- [Ihre Aufgabe]
Geben Sie die Zeilen von der Zeile mit „Task: Select フレイ's“ bis einschließlich zum Ende der Datensätze als JSON-Liste von Zeichenketten aus, eine Zeichenkette pro Zeile und ohne Leerzeilen. Lassen Sie die Bilder dabei weg.

- [Klickziel-Daten]
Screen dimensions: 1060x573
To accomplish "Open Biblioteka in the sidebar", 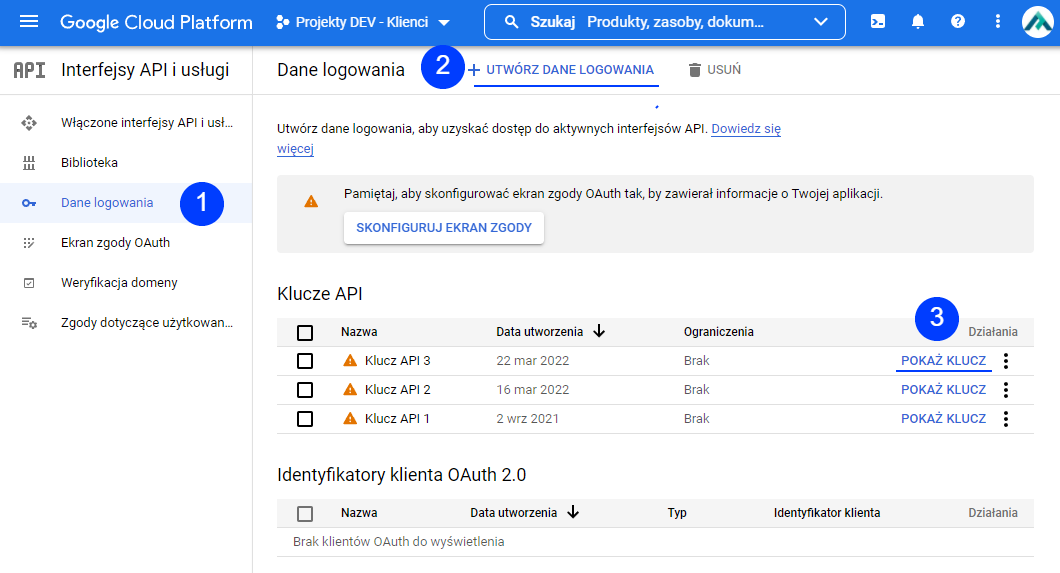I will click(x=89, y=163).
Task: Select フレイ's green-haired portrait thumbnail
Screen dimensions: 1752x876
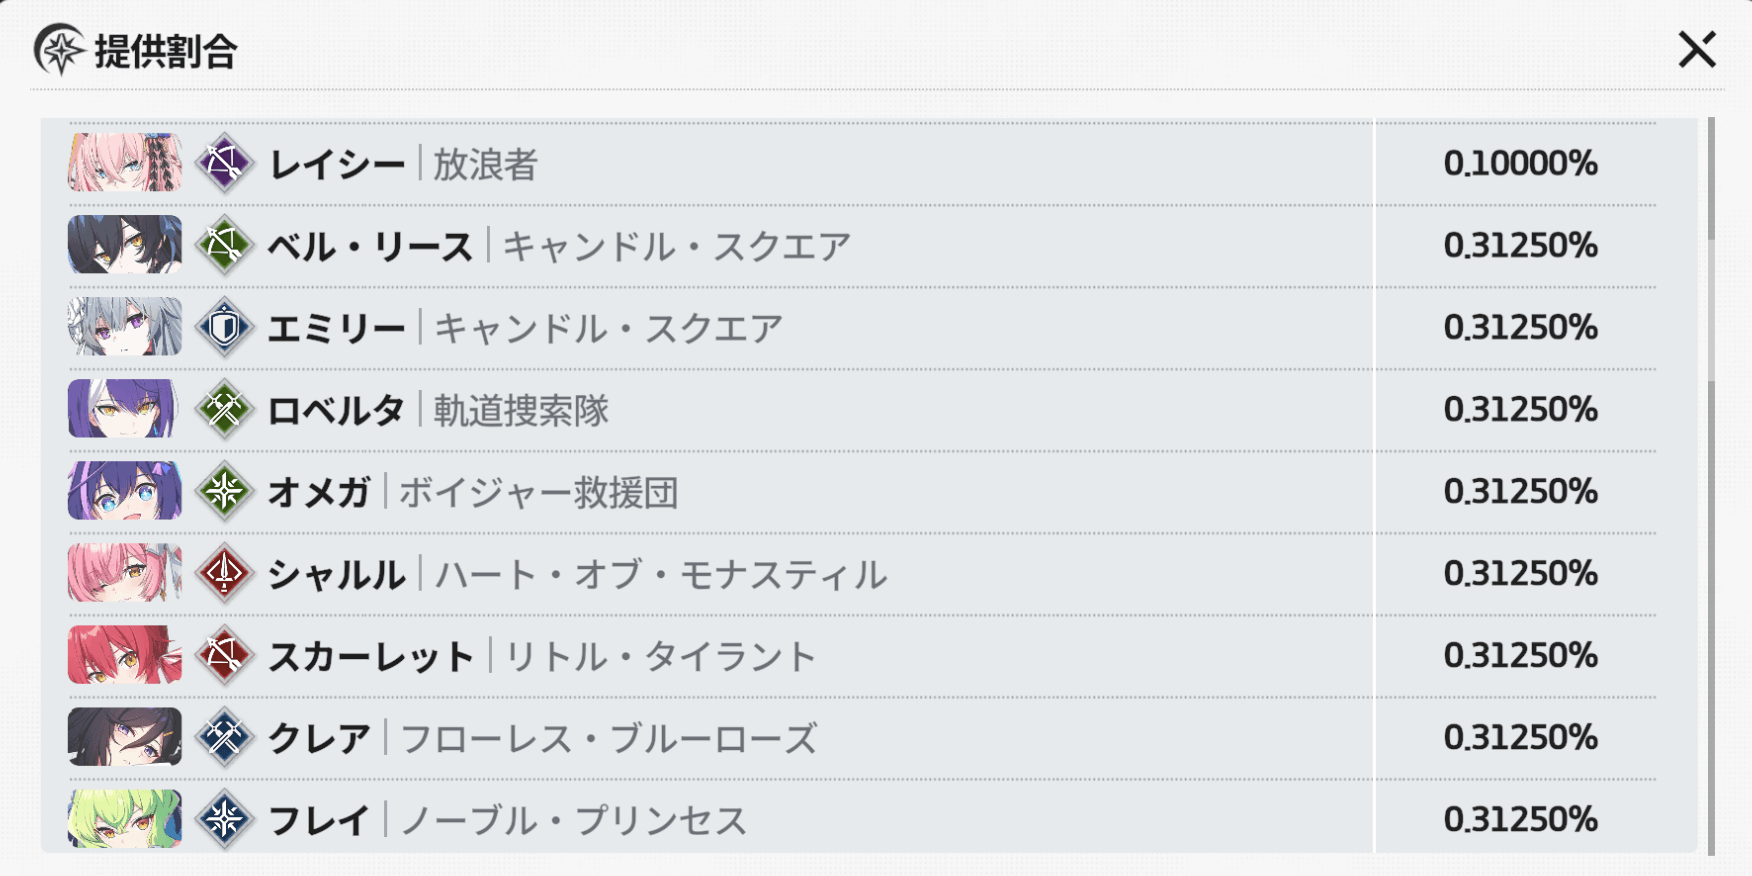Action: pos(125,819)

- [Erwartete Ausgabe]
[
  "Task: Select フレイ's green-haired portrait thumbnail",
  "Screen dimensions: 1752x876",
  "Action: pos(125,819)"
]